» **Data extracts**
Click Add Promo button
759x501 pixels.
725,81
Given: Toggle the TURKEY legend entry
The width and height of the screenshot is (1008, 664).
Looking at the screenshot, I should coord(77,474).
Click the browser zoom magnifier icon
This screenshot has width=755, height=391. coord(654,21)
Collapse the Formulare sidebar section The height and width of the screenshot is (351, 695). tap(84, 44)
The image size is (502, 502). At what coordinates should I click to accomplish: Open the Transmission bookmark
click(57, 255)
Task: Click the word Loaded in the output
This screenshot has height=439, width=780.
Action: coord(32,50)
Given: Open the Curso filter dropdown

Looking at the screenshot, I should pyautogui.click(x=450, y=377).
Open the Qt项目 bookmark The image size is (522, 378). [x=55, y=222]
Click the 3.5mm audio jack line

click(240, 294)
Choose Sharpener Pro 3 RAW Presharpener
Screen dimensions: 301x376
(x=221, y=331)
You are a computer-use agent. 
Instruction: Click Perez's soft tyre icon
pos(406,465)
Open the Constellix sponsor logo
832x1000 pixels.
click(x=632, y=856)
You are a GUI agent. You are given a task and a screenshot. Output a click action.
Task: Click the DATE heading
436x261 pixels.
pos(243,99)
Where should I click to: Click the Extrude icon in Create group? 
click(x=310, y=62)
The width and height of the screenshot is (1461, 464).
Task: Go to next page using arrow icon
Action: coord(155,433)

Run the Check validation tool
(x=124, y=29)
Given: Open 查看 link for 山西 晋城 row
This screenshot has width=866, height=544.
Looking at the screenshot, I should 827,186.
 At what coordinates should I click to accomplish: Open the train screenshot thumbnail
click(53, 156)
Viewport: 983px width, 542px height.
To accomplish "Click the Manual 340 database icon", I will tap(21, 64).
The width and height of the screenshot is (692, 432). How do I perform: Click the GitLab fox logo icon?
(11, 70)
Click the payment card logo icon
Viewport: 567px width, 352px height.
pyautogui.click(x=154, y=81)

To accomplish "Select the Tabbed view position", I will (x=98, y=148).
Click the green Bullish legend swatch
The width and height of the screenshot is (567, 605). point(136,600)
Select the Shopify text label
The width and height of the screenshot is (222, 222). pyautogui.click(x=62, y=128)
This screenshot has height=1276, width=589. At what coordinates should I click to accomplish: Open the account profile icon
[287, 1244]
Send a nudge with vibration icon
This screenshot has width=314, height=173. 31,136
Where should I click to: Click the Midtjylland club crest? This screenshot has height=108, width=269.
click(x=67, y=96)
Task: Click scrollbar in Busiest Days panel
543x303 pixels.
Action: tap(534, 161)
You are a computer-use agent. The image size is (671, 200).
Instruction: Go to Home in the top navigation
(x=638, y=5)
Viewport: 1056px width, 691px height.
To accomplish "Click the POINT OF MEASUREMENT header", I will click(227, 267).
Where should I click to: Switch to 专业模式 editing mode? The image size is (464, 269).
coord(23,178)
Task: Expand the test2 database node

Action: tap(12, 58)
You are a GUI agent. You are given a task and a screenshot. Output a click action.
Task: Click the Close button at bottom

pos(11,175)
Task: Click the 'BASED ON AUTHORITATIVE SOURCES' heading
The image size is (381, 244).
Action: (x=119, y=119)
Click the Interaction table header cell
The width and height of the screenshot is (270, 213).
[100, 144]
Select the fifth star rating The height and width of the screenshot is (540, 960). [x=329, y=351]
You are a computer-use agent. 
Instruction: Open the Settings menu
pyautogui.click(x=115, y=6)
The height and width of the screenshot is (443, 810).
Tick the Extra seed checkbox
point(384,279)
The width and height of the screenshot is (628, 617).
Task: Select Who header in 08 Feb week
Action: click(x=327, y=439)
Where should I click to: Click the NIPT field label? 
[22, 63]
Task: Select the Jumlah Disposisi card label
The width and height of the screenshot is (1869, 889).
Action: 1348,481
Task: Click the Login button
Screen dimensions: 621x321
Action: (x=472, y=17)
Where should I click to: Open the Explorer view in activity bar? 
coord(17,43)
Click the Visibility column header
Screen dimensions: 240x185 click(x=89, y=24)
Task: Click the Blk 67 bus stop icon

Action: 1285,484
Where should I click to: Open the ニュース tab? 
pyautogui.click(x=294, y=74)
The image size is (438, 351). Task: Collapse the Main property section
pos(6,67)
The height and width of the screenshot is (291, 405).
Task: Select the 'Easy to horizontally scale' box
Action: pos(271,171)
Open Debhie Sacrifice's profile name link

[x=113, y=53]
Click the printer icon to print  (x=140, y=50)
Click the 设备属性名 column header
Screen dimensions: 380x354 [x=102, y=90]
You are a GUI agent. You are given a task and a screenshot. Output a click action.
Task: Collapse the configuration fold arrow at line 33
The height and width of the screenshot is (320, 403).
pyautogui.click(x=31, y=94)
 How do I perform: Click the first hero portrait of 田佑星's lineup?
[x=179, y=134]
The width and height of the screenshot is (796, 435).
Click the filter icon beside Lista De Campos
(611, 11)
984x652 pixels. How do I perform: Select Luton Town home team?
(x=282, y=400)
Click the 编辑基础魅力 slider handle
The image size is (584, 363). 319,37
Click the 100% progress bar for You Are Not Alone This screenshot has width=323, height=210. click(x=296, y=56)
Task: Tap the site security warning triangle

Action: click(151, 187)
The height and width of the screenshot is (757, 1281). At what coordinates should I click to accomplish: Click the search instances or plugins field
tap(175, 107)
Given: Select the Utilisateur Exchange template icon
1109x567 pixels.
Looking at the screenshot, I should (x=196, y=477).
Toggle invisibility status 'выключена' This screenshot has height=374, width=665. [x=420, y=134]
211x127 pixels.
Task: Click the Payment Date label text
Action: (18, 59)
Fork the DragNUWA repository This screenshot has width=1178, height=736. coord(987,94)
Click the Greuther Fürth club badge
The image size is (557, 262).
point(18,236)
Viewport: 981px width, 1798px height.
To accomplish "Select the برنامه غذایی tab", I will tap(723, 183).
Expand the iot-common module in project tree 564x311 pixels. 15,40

» **Problem description**
Every record above is to be transcribed exactly.

» **Finished task**
Click Add Promo button
759x501 pixels.
725,81
Given: Toggle the TURKEY legend entry
The width and height of the screenshot is (1008, 664).
Looking at the screenshot, I should coord(77,474).
Click the browser zoom magnifier icon
This screenshot has width=755, height=391. coord(654,21)
Collapse the Formulare sidebar section The height and width of the screenshot is (351, 695). tap(84, 44)
The image size is (502, 502). At what coordinates should I click to accomplish: Open the Transmission bookmark
click(57, 255)
Task: Click the word Loaded in the output
This screenshot has height=439, width=780.
Action: coord(32,50)
Given: Open the Curso filter dropdown

Looking at the screenshot, I should pyautogui.click(x=450, y=377).
Open the Qt项目 bookmark The image size is (522, 378). [x=55, y=222]
Click the 3.5mm audio jack line

click(240, 294)
Choose Sharpener Pro 3 RAW Presharpener
Screen dimensions: 301x376
(x=221, y=331)
You are a computer-use agent. 
Instruction: Click Perez's soft tyre icon
pos(406,465)
Open the Constellix sponsor logo
832x1000 pixels.
click(x=632, y=856)
You are a GUI agent. You are given a task and a screenshot. Output a click action.
Task: Click the DATE heading
436x261 pixels.
pos(243,99)
Where should I click to: Click the Extrude icon in Create group? 
click(x=310, y=62)
The width and height of the screenshot is (1461, 464).
Task: Go to next page using arrow icon
Action: coord(155,433)

Run the Check validation tool
(x=124, y=29)
Given: Open 查看 link for 山西 晋城 row
This screenshot has width=866, height=544.
Looking at the screenshot, I should 827,186.
 At what coordinates should I click to accomplish: Open the train screenshot thumbnail
click(53, 156)
Viewport: 983px width, 542px height.
To accomplish "Click the Manual 340 database icon", I will tap(21, 64).
The width and height of the screenshot is (692, 432). How do I perform: Click the GitLab fox logo icon?
(11, 70)
Click the payment card logo icon
Viewport: 567px width, 352px height.
pyautogui.click(x=154, y=81)

To accomplish "Select the Tabbed view position", I will (x=98, y=148).
Click the green Bullish legend swatch
The width and height of the screenshot is (567, 605). point(136,600)
Select the Shopify text label
The width and height of the screenshot is (222, 222). pyautogui.click(x=62, y=128)
This screenshot has height=1276, width=589. At what coordinates should I click to accomplish: Open the account profile icon
[287, 1244]
Send a nudge with vibration icon
This screenshot has width=314, height=173. 31,136
Where should I click to: Click the Midtjylland club crest? This screenshot has height=108, width=269.
click(x=67, y=96)
Task: Click scrollbar in Busiest Days panel
543x303 pixels.
Action: tap(534, 161)
You are a computer-use agent. The image size is (671, 200).
Instruction: Go to Home in the top navigation
(x=638, y=5)
Viewport: 1056px width, 691px height.
To accomplish "Click the POINT OF MEASUREMENT header", I will click(227, 267).
Where should I click to: Switch to 专业模式 editing mode? The image size is (464, 269).
coord(23,178)
Task: Expand the test2 database node

Action: tap(12, 58)
You are a GUI agent. You are given a task and a screenshot. Output a click action.
Task: Click the Close button at bottom

pos(11,175)
Task: Click the 'BASED ON AUTHORITATIVE SOURCES' heading
The image size is (381, 244).
Action: (x=119, y=119)
Click the Interaction table header cell
The width and height of the screenshot is (270, 213).
[100, 144]
Select the fifth star rating The height and width of the screenshot is (540, 960). [x=329, y=351]
You are a computer-use agent. 
Instruction: Open the Settings menu
pyautogui.click(x=115, y=6)
The height and width of the screenshot is (443, 810).
Tick the Extra seed checkbox
point(384,279)
The width and height of the screenshot is (628, 617).
Task: Select Who header in 08 Feb week
Action: click(x=327, y=439)
Where should I click to: Click the NIPT field label? 
[22, 63]
Task: Select the Jumlah Disposisi card label
The width and height of the screenshot is (1869, 889).
Action: 1348,481
Task: Click the Login button
Screen dimensions: 621x321
Action: (x=472, y=17)
Where should I click to: Open the Explorer view in activity bar? 
coord(17,43)
Click the Visibility column header
Screen dimensions: 240x185 click(x=89, y=24)
Task: Click the Blk 67 bus stop icon

Action: 1285,484
Where should I click to: Open the ニュース tab? 
pyautogui.click(x=294, y=74)
The image size is (438, 351). Task: Collapse the Main property section
pos(6,67)
The height and width of the screenshot is (291, 405).
Task: Select the 'Easy to horizontally scale' box
Action: pos(271,171)
Open Debhie Sacrifice's profile name link

[x=113, y=53]
Click the printer icon to print  (x=140, y=50)
Click the 设备属性名 column header
Screen dimensions: 380x354 [x=102, y=90]
You are a GUI agent. You are given a task and a screenshot. Output a click action.
Task: Collapse the configuration fold arrow at line 33
The height and width of the screenshot is (320, 403).
pyautogui.click(x=31, y=94)
 How do I perform: Click the first hero portrait of 田佑星's lineup?
[x=179, y=134]
The width and height of the screenshot is (796, 435).
Click the filter icon beside Lista De Campos
(611, 11)
984x652 pixels. How do I perform: Select Luton Town home team?
(x=282, y=400)
Click the 编辑基础魅力 slider handle
The image size is (584, 363). 319,37
Click the 100% progress bar for You Are Not Alone This screenshot has width=323, height=210. click(x=296, y=56)
Task: Tap the site security warning triangle

Action: click(151, 187)
The height and width of the screenshot is (757, 1281). At what coordinates should I click to accomplish: Click the search instances or plugins field
tap(175, 107)
Given: Select the Utilisateur Exchange template icon
1109x567 pixels.
Looking at the screenshot, I should (x=196, y=477).
Toggle invisibility status 'выключена' This screenshot has height=374, width=665. [x=420, y=134]
211x127 pixels.
Task: Click the Payment Date label text
Action: (18, 59)
Fork the DragNUWA repository This screenshot has width=1178, height=736. coord(987,94)
Click the Greuther Fürth club badge
The image size is (557, 262).
point(18,236)
Viewport: 981px width, 1798px height.
To accomplish "Select the برنامه غذایی tab", I will tap(723, 183).
Expand the iot-common module in project tree 564x311 pixels. 15,40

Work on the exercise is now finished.